RECAPITULATIF

• Biarritz n’a pas été seul à être bombardé le 27 mars 1944.
Il a fait partie de la Mission 282 du Théâtre d’Opérations Européen. comprenant également : St Jean d’Angely, La Rochelle, Chartres, Tours, Bordeaux. Cazaux, Pau et Mont-de-Marsan.

• L’objectif était le terrain d’aviation et non la ville.

• 44 bombardiers B-24 « LIBERATORS » quadrimoteurs, ont participé au raid. 22 du BG 466th et 22 du BG 458th.basés respectivement à Attlebridge et Horsham St Faith (Norwich), East Anglia, Angleterre.

• Les avions étaient peints en gris/ vert de camouflage et non métallisés.

• Tous les avions sont rentrés à leur base. Le « OH MONA » a atterri sur le ventre et n’a jamais plus volé.

• Venant du Nord par la mer, la formation a effectué un virage très serré vers l’Est, au large du Rocher de la Vierge pour se mettre dans l’axe du terrain d’aviation.

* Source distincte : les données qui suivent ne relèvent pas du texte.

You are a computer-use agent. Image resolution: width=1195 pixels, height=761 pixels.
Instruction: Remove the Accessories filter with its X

• Il n’ont effectué qu’un seul passage Ouest / Est toujours en formation. Ils ont tourné à gauche pour entamer leur retour, passant au dessus de St Vincent de Tyrosse, ils ont rejoint la mer à hauteur de Mimizan.

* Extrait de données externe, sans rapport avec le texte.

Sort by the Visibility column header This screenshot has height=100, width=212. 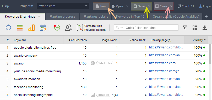[x=198, y=40]
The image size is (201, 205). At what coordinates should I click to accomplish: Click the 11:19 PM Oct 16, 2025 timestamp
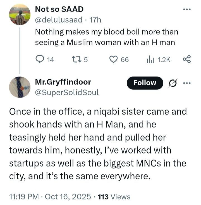(x=50, y=197)
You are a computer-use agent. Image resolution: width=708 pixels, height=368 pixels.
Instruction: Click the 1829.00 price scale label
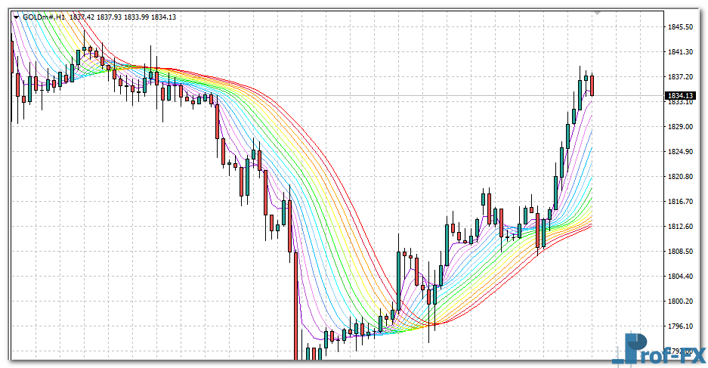click(x=680, y=127)
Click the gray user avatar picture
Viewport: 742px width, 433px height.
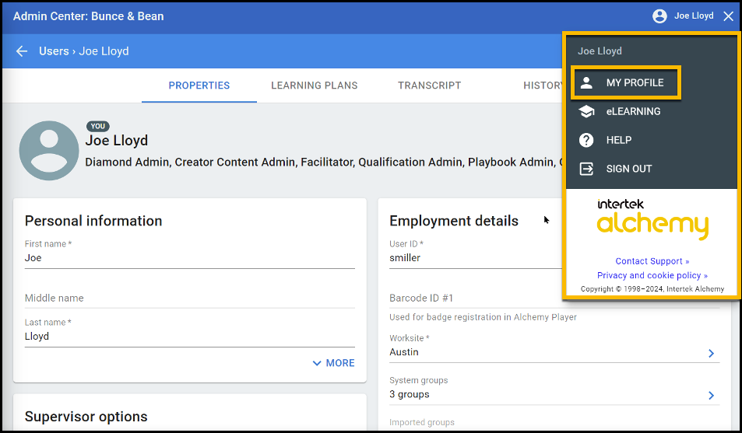[49, 151]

• Aucun avion, à aucun moment, ne s’est séparé du groupe.

• Les 389th BG + 445th BG + 453rd BG, composés exclusivement de B-24 LIBERATORS sont entrés par la Barre de Bayonne vers 14h15 et se sont dirigés vers Pau – Pont Long. L’acteur de cinéma James Stewart pilotait un des avions du
BG 453th. (voir p. 124)

• Aucune « FORTERESSE VOLANTE » (B- 17) n’a survolé Biarritz ce jour là.

• Il n’y a pas eu de fusée fumigène. Les témoins qui en ont vu une, rouge ou blanche, dans le ciel, ont vu, en fait, l’explosion d’une des bombes lâchées par le « OH MONA » qui a été percutée, en l’air, par un obus de la FLAK (DCA Allemande) à environ 100 pieds (30 m) au dessous de l’avion.

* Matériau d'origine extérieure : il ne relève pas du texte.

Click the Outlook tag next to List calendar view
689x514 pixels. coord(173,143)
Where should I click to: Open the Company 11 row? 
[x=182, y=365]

• L’alarme a été donnée à 14h15.

• Les Allemands ont été alertés quelques minutes avant ce qui leur a permis de ne pas êtres pris de surprise et mettre la Flak en action dès l’arrivée de avions alliés.

• Madame Duhart, secrétaire de M. Latécoer, a été prévenue au téléphone par les autorités allemandes de Bordeaux, quelques minutes avant l’alerte, pour que l’on prenne les mesures nécessaires à l’usine d’Anglet, un bombardement Anglais étant imminent.